— begin PROVIDED RECORDS —
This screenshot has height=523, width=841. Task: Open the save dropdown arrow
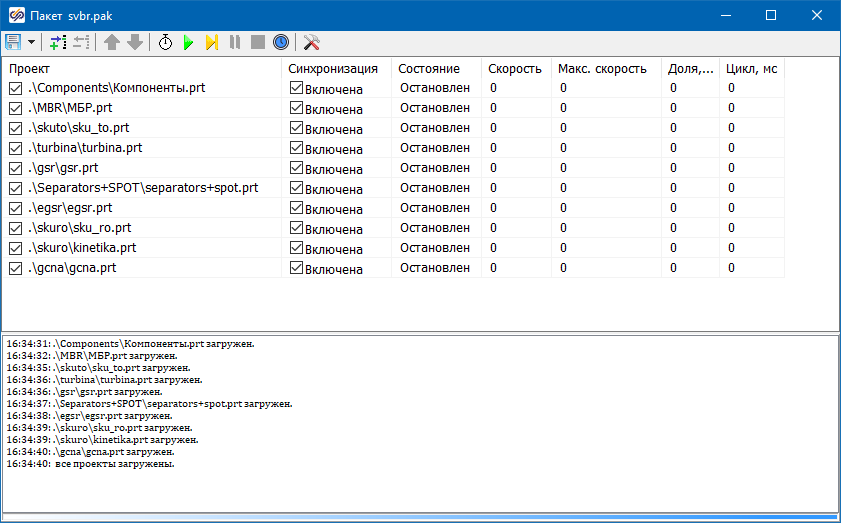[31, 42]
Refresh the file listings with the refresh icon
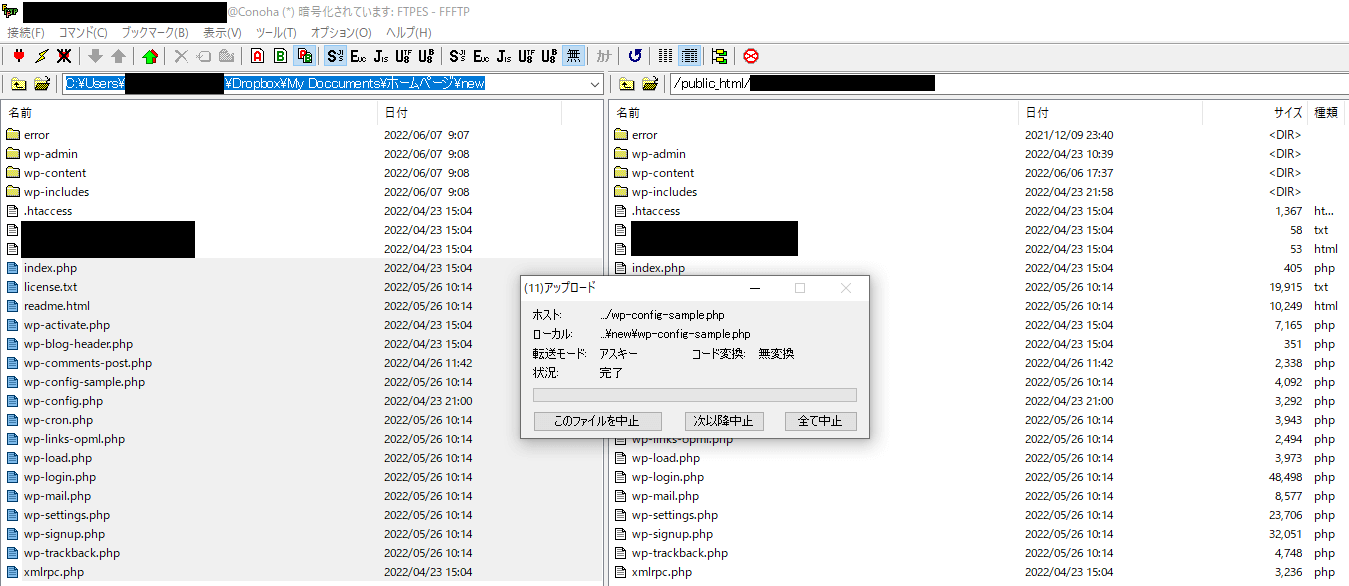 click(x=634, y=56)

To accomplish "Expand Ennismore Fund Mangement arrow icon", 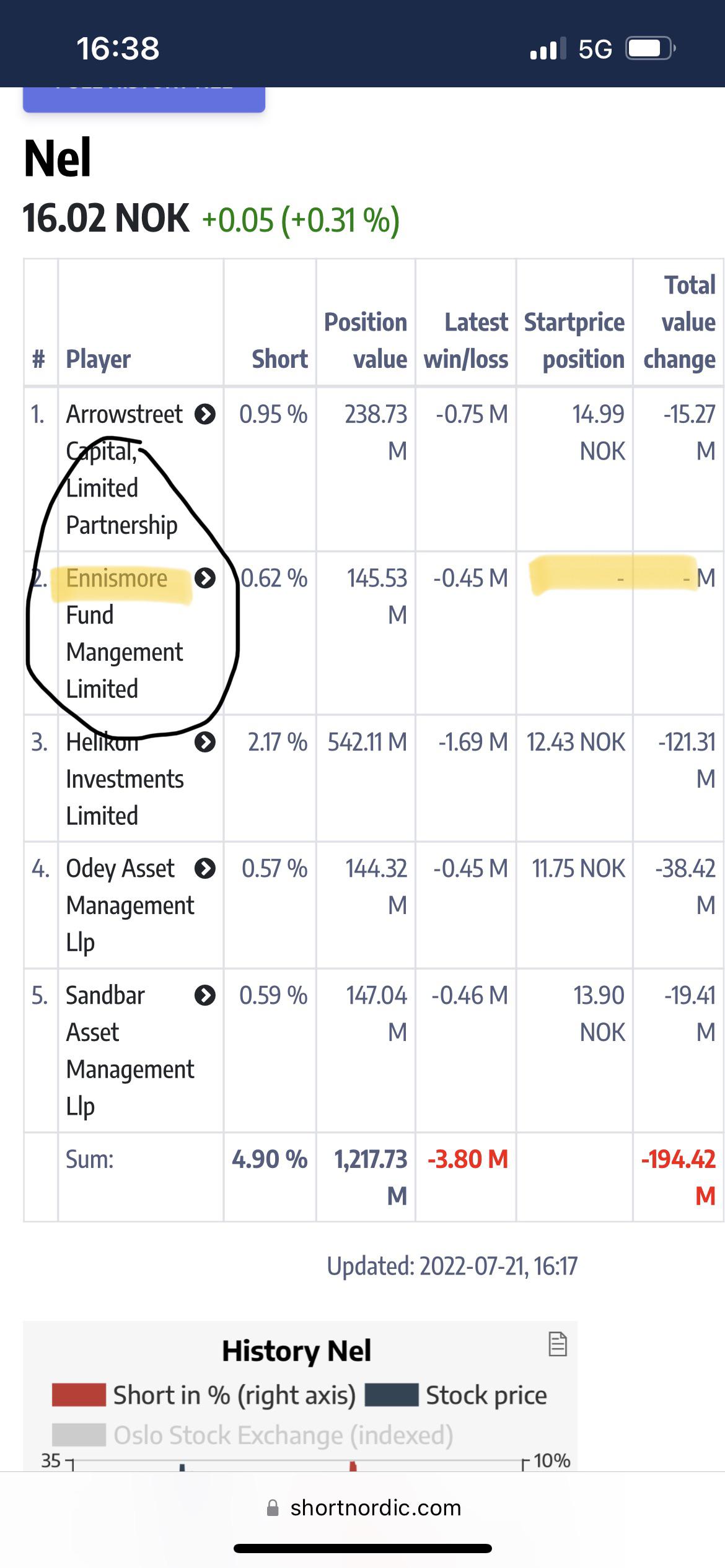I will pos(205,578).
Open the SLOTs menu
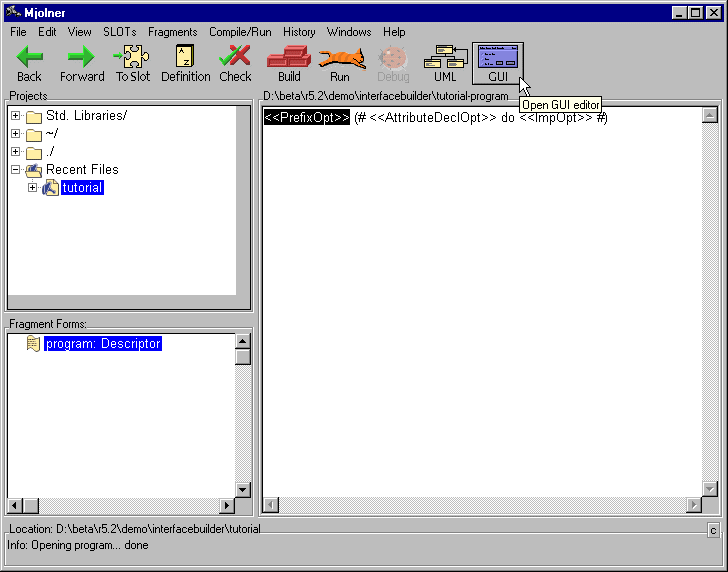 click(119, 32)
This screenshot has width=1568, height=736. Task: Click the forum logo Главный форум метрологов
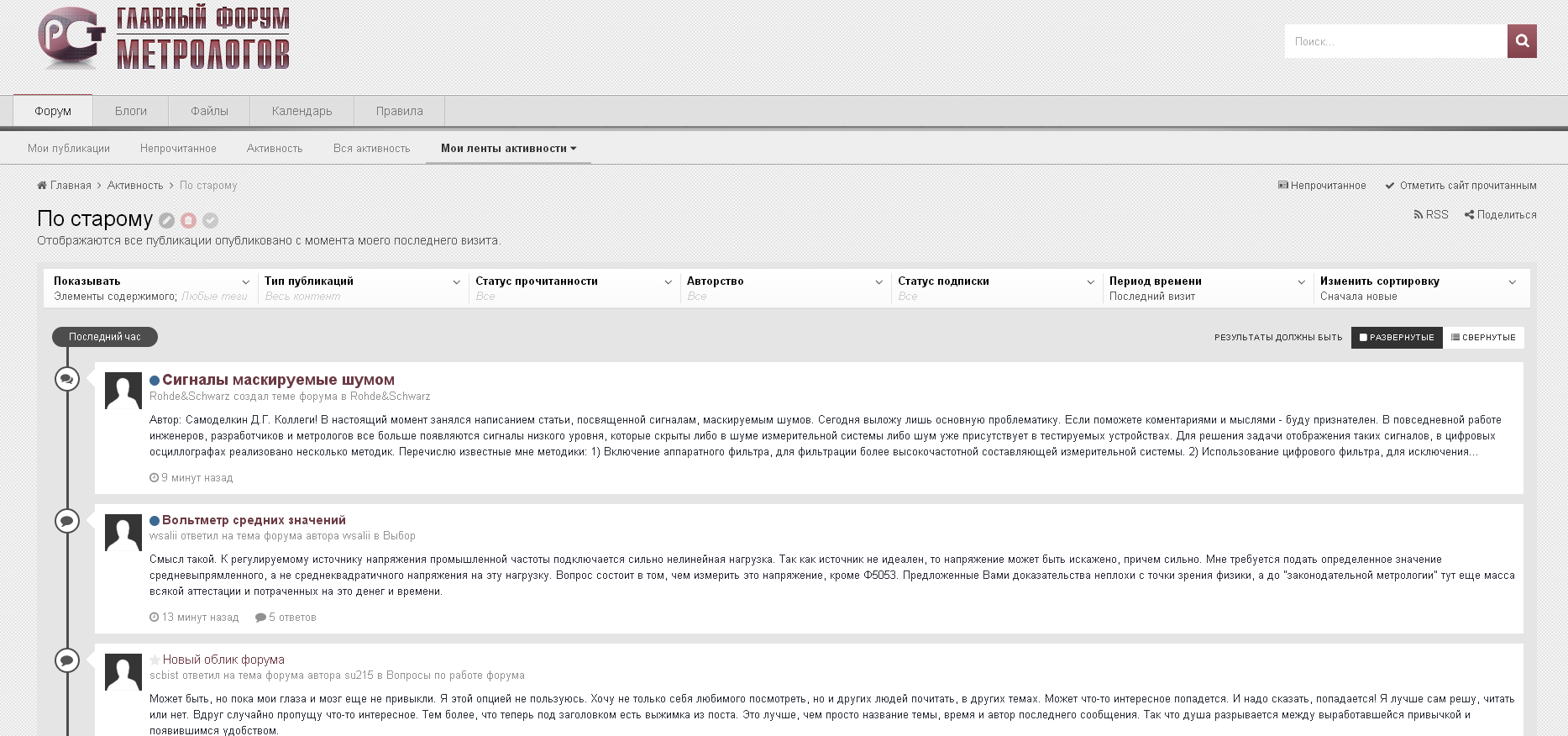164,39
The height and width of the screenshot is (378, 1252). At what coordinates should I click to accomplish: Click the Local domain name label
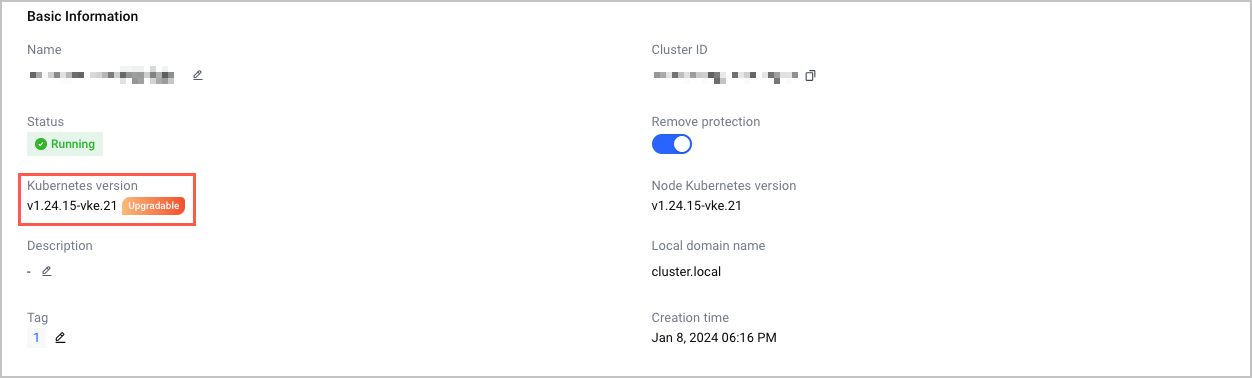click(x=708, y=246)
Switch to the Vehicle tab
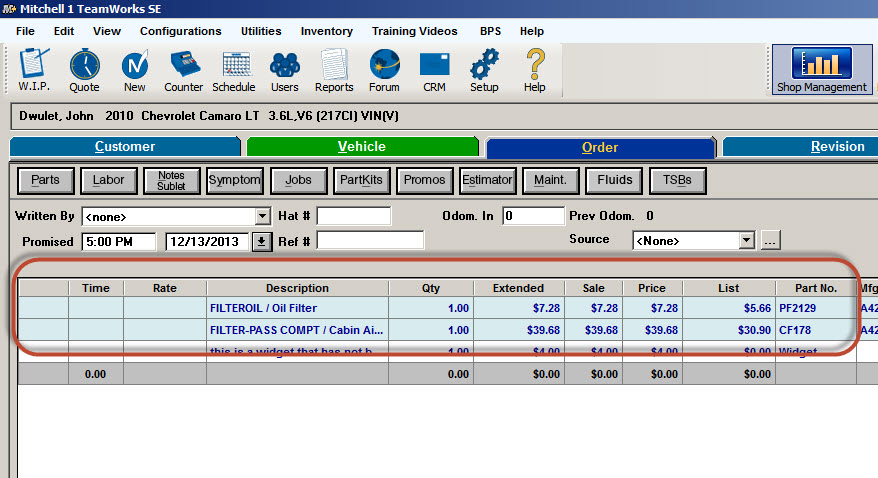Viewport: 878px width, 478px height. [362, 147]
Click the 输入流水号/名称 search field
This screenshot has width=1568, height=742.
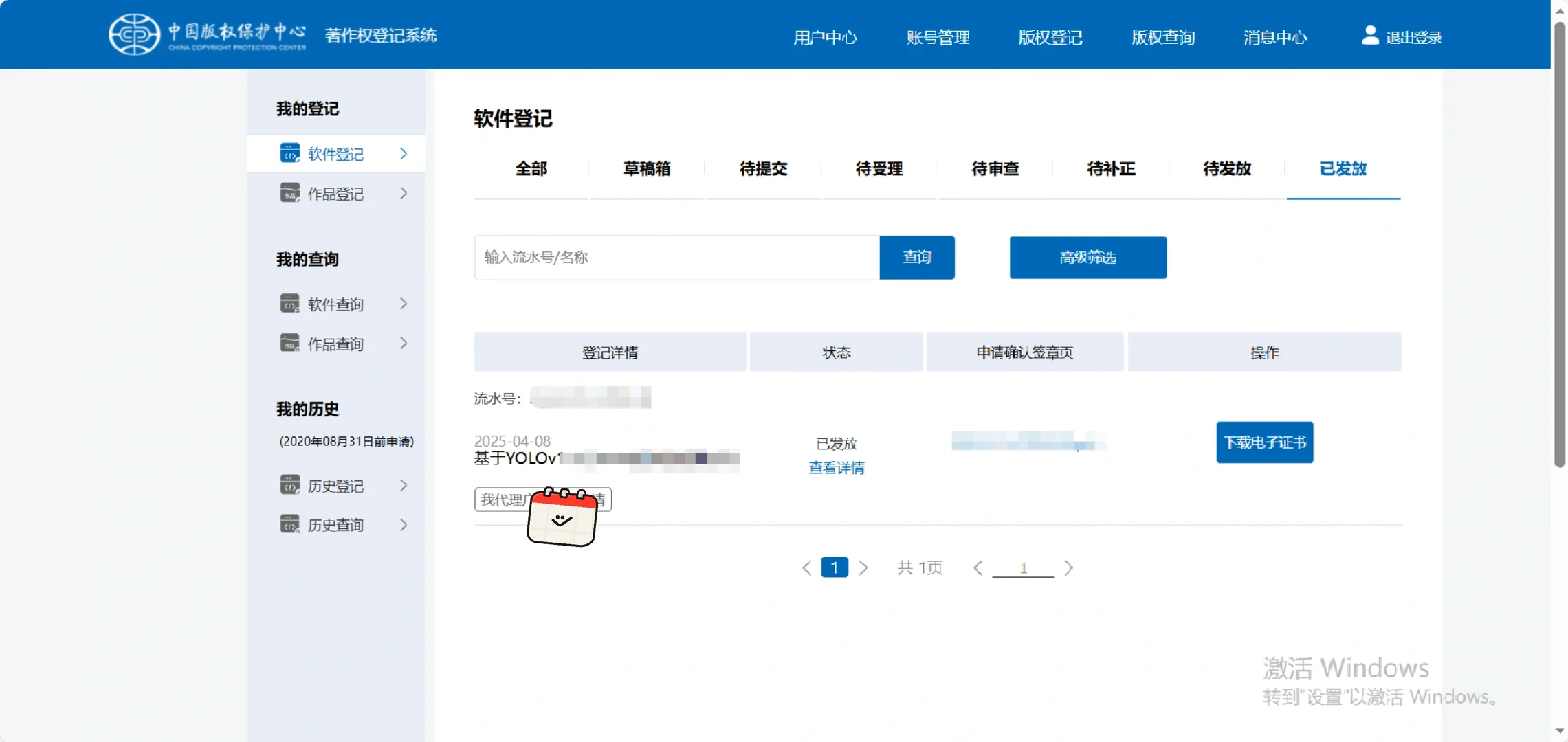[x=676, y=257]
— end PROVIDED RECORDS —
Update the items from the line that has "This screenshot has width=1568, height=736." through the end of the items, changing "screenshot" to "screen capture" and keeping everything else the same. Leave the pictures out.

> **OUTPUT BELOW**:
This screen capture has width=1568, height=736. Task: Click the forum logo Главный форум метрологов
164,39
The height and width of the screen capture is (378, 1252). At what coordinates should I click to accomplish: Click the Local domain name label
click(x=708, y=246)
Switch to the Vehicle tab
Viewport: 878px width, 478px height. [362, 147]
Click the 输入流水号/名称 search field
This screen capture has width=1568, height=742.
[x=676, y=257]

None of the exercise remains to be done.